Ventricular tachycardia, which may lead to cardiac arrest

Ventricular arrhythmia and torsades de pointes (mainly observed in patients with risk factors for QT interval prolongation), QT interval prolongation as measured by ECG

Vascular disorders**

Applies only to intravenous formulations:

Phlebitis

Arterial hypotension

Respiratory, thoracic and mediastinal disorders

Dyspnea

Bronchospasm, allergic pneumonitis

Gastrointestinal disorders

Diarrhea

Vomiting

Nausea

Abdominal pain

Dyspepsia

Flatulence

Constipation

Hemorrhagic diarrhea, which rarely may be a sign of enterocolitis, including pseudomembranous colitis

Pancreatitis

Hepatobiliary disorders

Elevated liver enzymes (ALT/AST, alkaline phosphatase, GGT)

Elevated blood bilirubin levels

Jaundice and severe liver injury, including cases of fatal acute liver failure, primarily in patients with severe underlying diseases

Hepatitis

Skin and subcutaneous tissue disorders2

Rash

Pruritus

Urticaria

Hyperhidrosis

Drug reaction with eosinophilia and systemic symptoms (DRESS syndrome)

Persistent drug eruptions

Toxic epidermal necrolysis

Stevens-Johnson syndrome

Polymorphic erythema

Photosensitivity reactions

Leukocytoclastic vasculitis

Stomatitis

Skin hyperpigmentation

Musculoskeletal and connective tissue disorders*

Arthralgia

Myalgia

Tendon disorders, including tendinitis (e.g., Achilles tendon)
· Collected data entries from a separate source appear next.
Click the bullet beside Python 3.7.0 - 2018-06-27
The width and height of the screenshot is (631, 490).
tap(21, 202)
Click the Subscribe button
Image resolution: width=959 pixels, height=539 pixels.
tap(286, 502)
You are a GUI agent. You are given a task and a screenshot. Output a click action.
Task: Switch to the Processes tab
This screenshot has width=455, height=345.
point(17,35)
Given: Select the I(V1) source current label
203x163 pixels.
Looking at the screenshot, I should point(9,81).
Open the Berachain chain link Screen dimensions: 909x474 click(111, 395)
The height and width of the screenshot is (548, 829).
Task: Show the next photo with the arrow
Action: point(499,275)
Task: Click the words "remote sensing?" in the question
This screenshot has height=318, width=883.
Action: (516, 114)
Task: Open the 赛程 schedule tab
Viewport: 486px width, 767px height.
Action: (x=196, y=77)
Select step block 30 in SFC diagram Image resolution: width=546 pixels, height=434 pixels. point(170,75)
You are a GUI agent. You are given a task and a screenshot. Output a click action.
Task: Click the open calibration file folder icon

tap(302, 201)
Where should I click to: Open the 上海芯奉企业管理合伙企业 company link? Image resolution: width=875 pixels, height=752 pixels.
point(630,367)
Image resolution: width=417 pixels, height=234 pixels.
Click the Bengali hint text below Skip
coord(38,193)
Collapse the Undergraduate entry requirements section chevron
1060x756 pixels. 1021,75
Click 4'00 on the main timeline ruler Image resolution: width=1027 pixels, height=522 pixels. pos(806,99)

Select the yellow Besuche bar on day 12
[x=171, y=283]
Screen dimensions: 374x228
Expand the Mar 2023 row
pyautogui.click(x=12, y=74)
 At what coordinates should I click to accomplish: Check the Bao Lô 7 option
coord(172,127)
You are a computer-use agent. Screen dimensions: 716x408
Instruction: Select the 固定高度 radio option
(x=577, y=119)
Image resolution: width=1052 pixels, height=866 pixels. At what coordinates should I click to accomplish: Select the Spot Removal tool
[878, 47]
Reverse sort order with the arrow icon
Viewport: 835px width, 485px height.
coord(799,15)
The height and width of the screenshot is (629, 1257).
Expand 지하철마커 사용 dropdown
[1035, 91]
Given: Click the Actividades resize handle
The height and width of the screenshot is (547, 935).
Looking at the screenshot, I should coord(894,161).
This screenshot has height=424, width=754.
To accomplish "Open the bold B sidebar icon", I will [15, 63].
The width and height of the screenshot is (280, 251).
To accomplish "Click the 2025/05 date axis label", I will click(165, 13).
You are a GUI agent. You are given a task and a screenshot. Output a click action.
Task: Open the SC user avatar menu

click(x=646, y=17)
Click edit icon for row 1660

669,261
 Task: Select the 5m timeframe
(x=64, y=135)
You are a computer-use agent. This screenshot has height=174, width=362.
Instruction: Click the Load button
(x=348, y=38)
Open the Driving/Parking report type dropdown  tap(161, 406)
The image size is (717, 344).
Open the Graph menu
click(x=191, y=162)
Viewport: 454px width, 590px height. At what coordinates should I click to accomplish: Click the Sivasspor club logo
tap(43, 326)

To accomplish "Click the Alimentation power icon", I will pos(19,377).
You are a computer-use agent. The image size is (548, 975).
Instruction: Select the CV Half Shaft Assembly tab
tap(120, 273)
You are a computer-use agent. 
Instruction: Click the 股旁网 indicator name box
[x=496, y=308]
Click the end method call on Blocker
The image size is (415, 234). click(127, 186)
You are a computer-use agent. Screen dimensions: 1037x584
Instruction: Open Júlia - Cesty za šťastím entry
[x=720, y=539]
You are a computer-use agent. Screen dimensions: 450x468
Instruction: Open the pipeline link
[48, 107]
Muscle weakness, which may be significant in patients with myasthenia gravis

Acute skeletal muscle necrosis

Tendon rupture (e.g., Achilles tendon)

Ligament rupture

Muscle rupture

Arthritis

Renal and urinary disorders

Increased blood creatinine levels

Acute renal failure (e.g., due to interstitial nephritis)

General disorders and administration site conditions*

Applies only to intravenous formulations:

Infusion site reaction (pain, redness)

Asthenia

Chills

Pain (including back, chest, limb pain)

Endocrine disorders

Syndrome of inappropriate antidiuretic hormone secretion (SIADH)

1 Anaphylactic and anaphylactoid reactions may occasionally occur even after administration of the first dose of the drug.

2 Mucous membrane reactions may occasionally occur even after administration of the first dose of the drug.

* In very rare cases, in patients receiving quinolones and fluoroquinolones, regardless of existing risk factors, prolonged (for months or years), disabling and potentially irreversible serious adverse reactions affecting various body systems and sensory organs (such as tendinitis, tendon rupture, arthralgia, limb pain, gait disturbance, neuropathies associated with paresthesia, depression, fatigue, memory impairment, sleep disturbances, hearing, vision, taste and smell disorders) have been reported (see section "Special precautions"); anxiety, suicidal thoughts, panic attacks, neuralgia, and attention disturbances have also been reported as potential aspects of prolonged and disabling adverse reactions caused by fluoroquinolones.

Other adverse effects associated with the use of fluoroquinolones include porphyria attacks in patients with porphyria.

** Cases of aneurysm and dissection of the aorta, sometimes complicated by rupture (including fatal cases), and regurgitation/insufficiency of any cardiac valve have occurred in patients receiving fluoroquinolones (see section "Special precautions").

Shelf life.

2 years.

Incompatibility.

The medicinal product should not be mixed with infusion solutions and injections that are physically and chemically unstable at pH 3–4 (such as sodium bicarbonate, penicillin, heparin).

It should not be mixed with other medicinal products in the same container, except as specified in the section "Method and dosage of administration".

Storage conditions.

Store in a dry, protected from light place at a temperature not exceeding 25°C. Keep out of reach of children. Do not freeze.

Packaging. 100 ml or 150 ml in a container; 1 container in a polyethylene bag in a carton.

Prescription category. Prescription only.

Manufacturer.

Subsidiary enterprise "Farmatreyd".

Manufacturer's address and location of business activity.

85 Sambirska Street, Drohobych, Lviv Oblast, 82111, Ukraine.